Ovviamente il radar poteva vedere più lontano dell’occhio, ma non offriva una visuale altrettanto precisa.

Inoltre, non ci azzardavamo a usare altro che armi selettive e a breve gittata. I nostri commilitoni erano disseminati ovunque. Se saltava fuori un ragno e facevi partire qualcosa di letale, potevi stare certo che non molto lontano c’era un fante. Questo limitava fortemente la gamma e la forza degli ordigni che ti azzardavi a usare. In quest’operazione solo ufficiali e sergenti di squadrone erano armati con razzi, ma il loro uso non era previsto.
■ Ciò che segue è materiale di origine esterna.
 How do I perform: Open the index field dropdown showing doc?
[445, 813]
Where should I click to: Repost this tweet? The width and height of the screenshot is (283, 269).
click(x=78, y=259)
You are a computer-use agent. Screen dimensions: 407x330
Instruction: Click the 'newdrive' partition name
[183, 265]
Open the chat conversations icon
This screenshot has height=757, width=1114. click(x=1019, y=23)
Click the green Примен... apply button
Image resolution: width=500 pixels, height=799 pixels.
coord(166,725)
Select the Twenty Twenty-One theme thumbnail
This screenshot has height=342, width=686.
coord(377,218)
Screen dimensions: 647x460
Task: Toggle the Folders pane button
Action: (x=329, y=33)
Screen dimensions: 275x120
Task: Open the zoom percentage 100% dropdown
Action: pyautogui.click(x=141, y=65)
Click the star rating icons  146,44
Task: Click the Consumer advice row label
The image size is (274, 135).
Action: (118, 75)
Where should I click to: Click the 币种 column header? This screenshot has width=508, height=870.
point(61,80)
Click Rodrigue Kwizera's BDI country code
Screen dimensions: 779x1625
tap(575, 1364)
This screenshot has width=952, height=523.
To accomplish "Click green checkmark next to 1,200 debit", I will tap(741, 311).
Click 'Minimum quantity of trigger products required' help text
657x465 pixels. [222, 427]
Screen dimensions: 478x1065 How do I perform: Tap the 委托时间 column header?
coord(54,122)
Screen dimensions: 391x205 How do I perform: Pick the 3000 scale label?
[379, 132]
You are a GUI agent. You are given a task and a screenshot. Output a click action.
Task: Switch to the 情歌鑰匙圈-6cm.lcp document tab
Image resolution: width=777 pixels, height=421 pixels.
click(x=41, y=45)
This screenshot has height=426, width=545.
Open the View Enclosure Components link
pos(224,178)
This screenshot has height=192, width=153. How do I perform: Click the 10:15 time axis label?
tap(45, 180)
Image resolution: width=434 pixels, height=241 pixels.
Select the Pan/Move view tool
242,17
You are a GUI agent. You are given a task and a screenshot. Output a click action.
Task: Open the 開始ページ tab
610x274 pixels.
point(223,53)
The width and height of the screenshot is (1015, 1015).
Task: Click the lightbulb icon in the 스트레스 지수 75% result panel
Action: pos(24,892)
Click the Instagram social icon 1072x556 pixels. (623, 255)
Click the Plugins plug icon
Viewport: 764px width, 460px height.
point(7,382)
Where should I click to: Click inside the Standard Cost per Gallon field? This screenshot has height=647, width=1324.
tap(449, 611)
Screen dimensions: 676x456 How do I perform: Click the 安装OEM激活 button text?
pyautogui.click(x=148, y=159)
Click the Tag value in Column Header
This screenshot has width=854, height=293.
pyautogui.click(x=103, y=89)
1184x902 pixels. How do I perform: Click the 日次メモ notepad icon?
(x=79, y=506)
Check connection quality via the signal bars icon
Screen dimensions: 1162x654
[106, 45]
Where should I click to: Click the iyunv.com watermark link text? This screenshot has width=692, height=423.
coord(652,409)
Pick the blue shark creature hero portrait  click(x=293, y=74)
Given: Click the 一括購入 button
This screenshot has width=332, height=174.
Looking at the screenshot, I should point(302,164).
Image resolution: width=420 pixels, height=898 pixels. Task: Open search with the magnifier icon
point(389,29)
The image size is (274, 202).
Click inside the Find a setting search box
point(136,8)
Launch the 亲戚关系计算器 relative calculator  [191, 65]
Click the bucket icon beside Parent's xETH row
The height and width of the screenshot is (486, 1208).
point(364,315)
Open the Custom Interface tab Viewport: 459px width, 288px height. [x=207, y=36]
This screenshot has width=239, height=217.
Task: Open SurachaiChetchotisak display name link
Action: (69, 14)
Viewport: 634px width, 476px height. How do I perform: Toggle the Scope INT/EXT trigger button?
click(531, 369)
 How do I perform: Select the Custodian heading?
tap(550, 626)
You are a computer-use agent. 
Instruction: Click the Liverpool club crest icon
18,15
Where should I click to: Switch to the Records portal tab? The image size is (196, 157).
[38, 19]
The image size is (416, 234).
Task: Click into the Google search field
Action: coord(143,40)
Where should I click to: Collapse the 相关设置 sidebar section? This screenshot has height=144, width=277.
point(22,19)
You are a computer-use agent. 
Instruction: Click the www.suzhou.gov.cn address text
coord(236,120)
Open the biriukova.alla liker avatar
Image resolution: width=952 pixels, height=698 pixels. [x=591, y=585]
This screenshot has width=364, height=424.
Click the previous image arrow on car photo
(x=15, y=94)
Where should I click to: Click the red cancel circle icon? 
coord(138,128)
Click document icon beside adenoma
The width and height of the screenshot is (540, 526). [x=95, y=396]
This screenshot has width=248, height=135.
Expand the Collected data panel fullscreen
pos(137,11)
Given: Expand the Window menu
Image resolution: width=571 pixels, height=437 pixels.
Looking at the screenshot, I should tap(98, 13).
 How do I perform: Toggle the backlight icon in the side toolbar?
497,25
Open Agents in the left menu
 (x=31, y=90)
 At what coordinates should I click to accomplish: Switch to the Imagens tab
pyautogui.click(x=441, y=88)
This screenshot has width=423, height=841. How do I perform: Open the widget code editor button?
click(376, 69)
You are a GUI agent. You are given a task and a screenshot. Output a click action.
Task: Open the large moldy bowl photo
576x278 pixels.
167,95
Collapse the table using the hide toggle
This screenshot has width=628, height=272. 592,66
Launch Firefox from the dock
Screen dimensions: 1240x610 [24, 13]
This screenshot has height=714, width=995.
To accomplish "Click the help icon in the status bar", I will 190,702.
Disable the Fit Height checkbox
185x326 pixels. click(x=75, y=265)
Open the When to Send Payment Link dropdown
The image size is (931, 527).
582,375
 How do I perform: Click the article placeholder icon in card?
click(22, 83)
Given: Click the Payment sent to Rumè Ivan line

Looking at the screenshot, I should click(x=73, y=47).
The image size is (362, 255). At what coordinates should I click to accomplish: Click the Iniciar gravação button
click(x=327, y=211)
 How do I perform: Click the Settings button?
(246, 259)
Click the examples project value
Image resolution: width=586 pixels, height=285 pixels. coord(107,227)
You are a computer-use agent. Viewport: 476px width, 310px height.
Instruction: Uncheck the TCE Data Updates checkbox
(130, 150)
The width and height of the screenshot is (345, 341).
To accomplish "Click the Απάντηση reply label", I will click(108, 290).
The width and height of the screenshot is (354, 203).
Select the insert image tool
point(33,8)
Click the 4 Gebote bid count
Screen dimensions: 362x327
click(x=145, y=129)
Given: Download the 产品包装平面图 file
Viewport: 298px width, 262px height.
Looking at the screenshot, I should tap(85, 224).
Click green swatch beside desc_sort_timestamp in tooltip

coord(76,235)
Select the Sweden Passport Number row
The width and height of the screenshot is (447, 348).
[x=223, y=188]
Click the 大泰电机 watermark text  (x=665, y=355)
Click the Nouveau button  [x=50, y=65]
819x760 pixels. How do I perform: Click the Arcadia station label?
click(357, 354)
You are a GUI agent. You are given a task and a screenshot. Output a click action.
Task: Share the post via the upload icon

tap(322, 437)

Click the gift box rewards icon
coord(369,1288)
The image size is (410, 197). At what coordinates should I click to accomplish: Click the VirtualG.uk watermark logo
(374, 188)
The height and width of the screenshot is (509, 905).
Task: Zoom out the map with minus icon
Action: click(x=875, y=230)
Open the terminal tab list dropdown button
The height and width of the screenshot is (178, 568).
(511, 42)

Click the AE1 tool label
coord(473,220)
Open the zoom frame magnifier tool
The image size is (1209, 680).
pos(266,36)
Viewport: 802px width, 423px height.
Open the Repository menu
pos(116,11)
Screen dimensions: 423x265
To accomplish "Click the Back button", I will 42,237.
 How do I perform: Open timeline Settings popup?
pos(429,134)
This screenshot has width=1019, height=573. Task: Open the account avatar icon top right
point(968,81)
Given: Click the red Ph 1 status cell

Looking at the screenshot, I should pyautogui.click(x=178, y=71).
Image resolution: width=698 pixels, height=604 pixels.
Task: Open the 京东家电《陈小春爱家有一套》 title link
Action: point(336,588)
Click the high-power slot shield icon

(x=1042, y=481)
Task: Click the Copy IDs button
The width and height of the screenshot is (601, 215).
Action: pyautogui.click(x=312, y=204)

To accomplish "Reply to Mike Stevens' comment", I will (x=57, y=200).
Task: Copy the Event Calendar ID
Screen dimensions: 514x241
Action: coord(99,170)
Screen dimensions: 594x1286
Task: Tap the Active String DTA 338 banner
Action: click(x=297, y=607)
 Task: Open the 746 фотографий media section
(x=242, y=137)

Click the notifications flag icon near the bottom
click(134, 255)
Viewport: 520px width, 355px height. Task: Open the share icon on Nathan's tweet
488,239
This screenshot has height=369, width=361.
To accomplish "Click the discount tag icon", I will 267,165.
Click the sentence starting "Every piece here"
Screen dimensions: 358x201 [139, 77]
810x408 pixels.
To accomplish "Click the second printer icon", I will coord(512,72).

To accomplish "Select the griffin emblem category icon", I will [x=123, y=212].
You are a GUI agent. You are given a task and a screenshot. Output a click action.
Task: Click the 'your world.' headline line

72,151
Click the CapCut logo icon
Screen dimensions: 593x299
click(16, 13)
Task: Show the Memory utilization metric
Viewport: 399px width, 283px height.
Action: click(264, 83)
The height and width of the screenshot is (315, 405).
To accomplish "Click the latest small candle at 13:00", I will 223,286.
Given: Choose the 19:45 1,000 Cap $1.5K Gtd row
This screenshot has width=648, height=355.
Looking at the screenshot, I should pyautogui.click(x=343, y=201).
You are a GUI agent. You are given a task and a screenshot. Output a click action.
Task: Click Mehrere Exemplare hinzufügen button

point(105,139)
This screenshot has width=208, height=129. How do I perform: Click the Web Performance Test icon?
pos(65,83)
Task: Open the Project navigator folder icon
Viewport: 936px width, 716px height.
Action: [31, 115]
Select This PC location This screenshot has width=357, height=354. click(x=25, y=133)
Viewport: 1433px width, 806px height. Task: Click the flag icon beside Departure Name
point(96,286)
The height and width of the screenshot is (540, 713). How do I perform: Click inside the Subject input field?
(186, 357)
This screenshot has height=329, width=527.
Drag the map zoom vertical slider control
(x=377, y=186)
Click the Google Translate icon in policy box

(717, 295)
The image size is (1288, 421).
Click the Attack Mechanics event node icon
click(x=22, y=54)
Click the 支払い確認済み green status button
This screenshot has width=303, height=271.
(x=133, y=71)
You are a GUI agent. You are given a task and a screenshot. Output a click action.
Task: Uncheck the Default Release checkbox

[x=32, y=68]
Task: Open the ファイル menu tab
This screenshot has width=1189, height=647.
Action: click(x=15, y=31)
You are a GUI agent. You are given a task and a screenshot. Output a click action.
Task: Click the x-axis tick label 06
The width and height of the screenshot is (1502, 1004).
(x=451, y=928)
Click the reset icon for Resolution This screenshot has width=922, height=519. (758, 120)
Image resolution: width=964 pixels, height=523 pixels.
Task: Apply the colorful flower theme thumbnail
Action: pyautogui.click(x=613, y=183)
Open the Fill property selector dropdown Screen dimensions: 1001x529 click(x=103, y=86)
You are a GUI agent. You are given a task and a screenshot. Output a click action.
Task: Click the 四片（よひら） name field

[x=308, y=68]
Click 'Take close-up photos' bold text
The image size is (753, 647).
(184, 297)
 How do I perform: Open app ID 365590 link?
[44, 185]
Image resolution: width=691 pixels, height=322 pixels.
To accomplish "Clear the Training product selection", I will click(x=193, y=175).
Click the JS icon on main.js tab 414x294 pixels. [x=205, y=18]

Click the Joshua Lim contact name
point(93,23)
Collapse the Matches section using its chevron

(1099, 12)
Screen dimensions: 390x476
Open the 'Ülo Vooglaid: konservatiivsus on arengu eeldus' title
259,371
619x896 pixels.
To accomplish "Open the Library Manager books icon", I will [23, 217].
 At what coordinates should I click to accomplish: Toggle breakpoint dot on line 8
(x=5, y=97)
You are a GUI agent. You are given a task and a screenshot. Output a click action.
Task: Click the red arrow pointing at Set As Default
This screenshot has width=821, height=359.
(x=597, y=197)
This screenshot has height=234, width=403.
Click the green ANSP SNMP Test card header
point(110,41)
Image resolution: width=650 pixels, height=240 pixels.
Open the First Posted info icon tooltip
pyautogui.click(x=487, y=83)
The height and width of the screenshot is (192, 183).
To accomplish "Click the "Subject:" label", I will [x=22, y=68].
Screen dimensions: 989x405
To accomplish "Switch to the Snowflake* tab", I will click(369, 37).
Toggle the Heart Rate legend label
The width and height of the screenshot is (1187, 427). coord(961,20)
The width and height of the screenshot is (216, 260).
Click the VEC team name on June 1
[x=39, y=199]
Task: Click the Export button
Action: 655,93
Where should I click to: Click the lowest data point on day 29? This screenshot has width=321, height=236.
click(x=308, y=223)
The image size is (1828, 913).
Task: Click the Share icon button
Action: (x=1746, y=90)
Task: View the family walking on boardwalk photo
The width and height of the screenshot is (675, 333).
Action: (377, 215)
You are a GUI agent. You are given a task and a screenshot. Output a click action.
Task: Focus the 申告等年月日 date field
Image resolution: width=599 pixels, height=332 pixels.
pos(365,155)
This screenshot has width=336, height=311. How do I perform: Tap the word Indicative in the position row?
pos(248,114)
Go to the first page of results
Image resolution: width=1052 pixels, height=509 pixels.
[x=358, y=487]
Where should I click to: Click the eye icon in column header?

Se un razzo falliva il suo obiettivo, aveva la pessima abitudine di continuare a cercare finché non ne trovava uno. Non sapeva distinguere i nemici dagli amici, in un piccolo razzo può essere rinchiuso solo un cervello abbastanza stupido.

Sarei stato felice di scambiare quell’area da pattugliare, con qualsiasi altra missione, per esempio con un semplice attacco a un solo squadrone in cui si sa dove sono i propri uomini e tutto il resto è un nemico da colpire.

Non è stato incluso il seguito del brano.